I'm kind of late with this, but since Scott Thomas Beauchamp ended up a topic of conversation a while back (at the same time leaving this blog scarily high in the google searches for gay porn), I thought I'd offer this update from Josh Marshall
The short version is that the Army's investigation of the case appears to be confined to a) releasing no information about their investigation or details of its findings, b) leaking alleged details to the Weekly Standard, which no one will confirm on the record and c) keeping Beauchamp himself in communications lockdown where no one but family members in monitored conversations can communicate with him.I agree with Josh: There's every chance that the Standard is right and the whole Beauchamp thing is crap. On the other hand, there's every chance that The New Republic had it right, and the army is using a friendly publication and its power to control access to Beauchamp to spread untruths about its actions. It wouldn't be the first time.

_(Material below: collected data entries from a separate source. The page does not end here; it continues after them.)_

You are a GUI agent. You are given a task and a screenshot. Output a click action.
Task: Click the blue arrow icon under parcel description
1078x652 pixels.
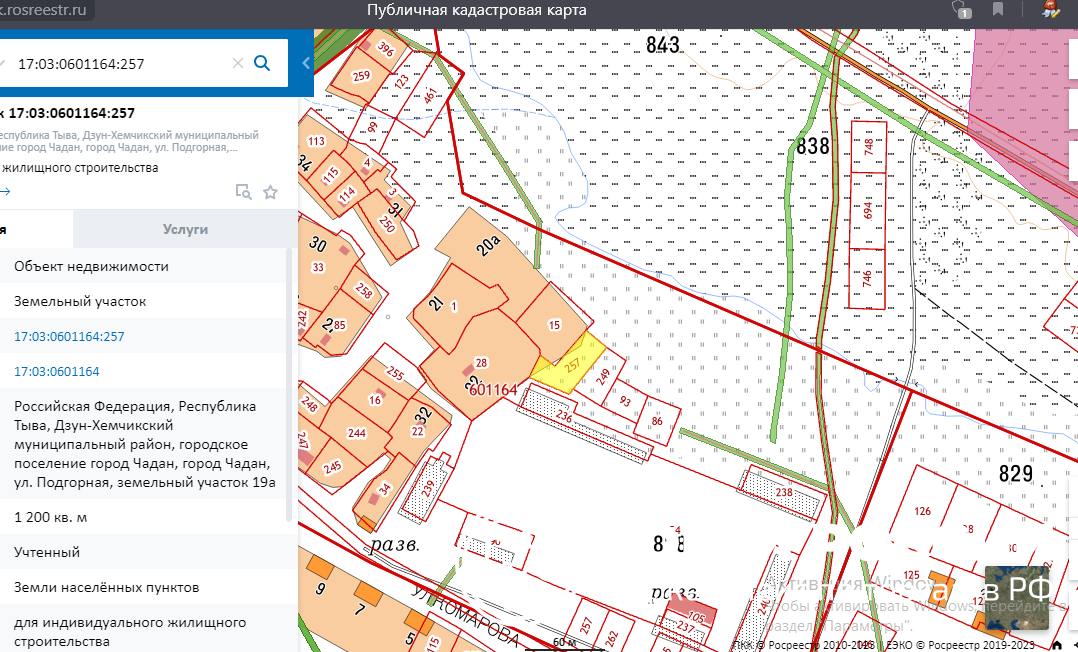click(5, 192)
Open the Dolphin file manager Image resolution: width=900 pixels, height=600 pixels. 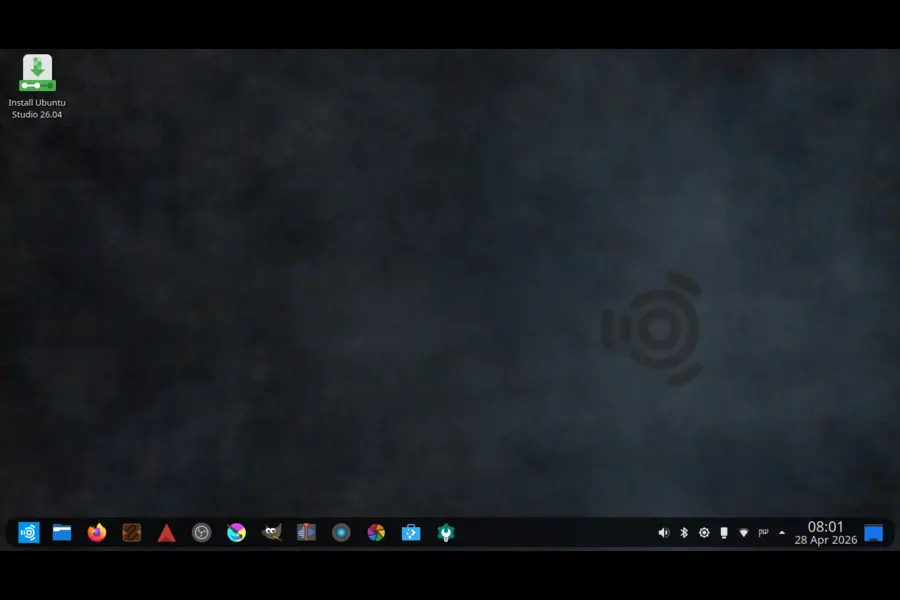point(62,533)
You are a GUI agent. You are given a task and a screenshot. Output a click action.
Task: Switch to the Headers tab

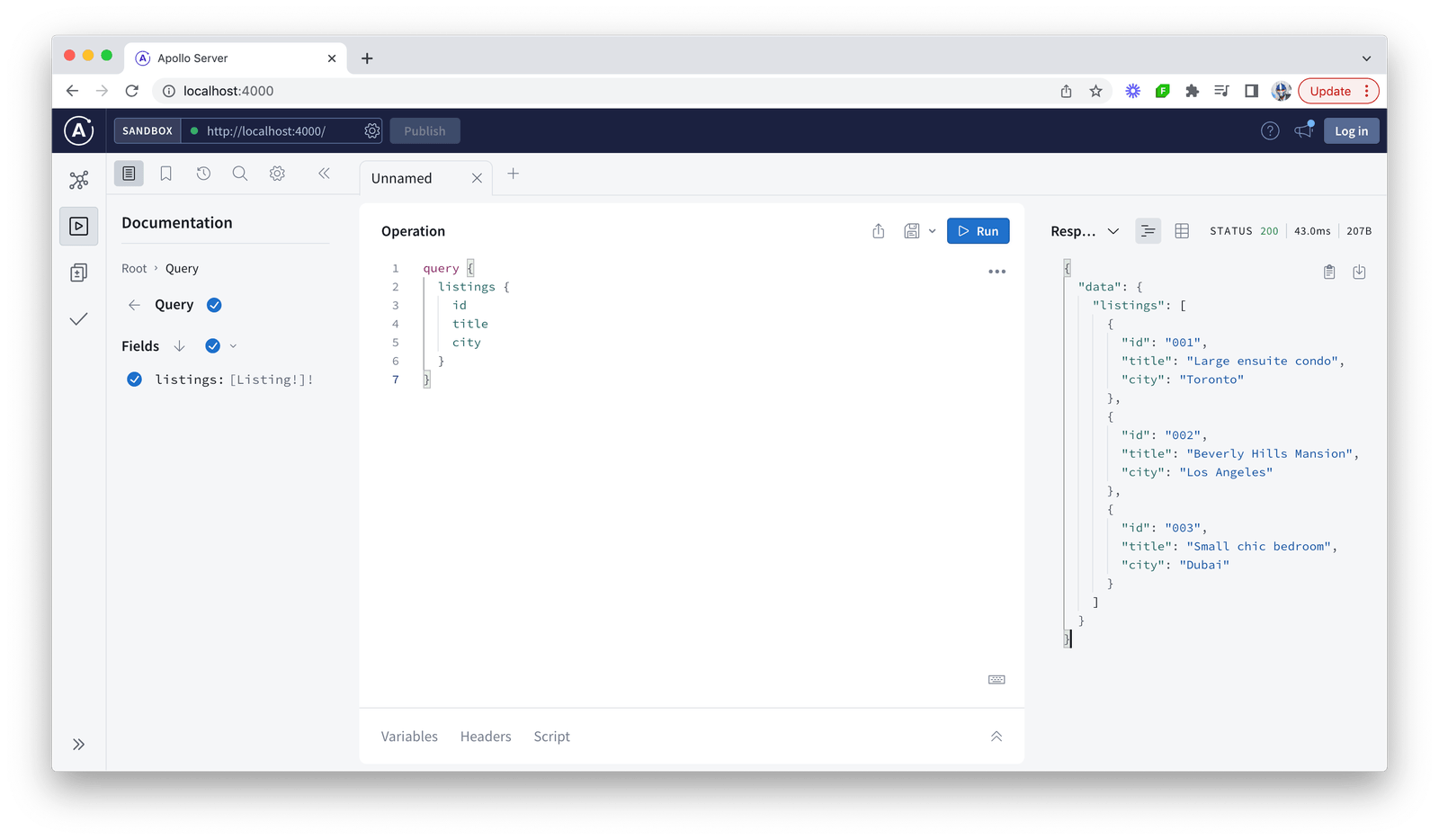(486, 737)
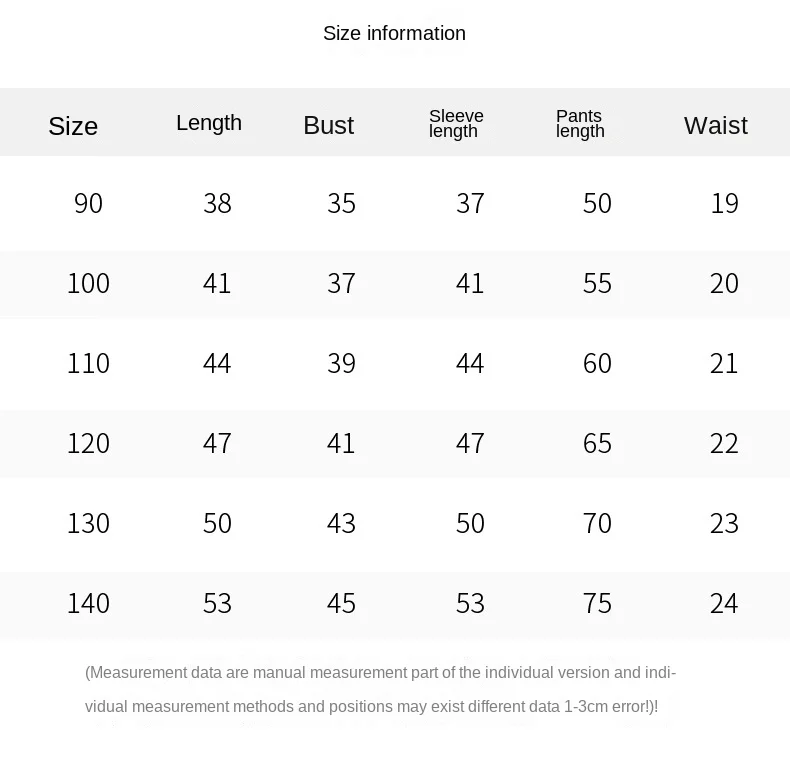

Perhaps Beauchamp made this stuff up. And that's not a throwaway line; I freely concede it may turn out to be the case. There's no getting around the fact that the legacy of the Glass Affair puts an extra hurdle of credibility in TNR's way.
But the behavior of the Army Public Affairs Office suggests that what they are pushing is not an investigation that would pass any muster in the light of day but a war against a particular article and publication.
And not to put too fine a point on it, but going back over recent years--the WMD stories, al Qaeda link, the Iraq War and more--when you've got the goods, you take it to a real press outlet. When you're blowing smoke, you take it to the Standard.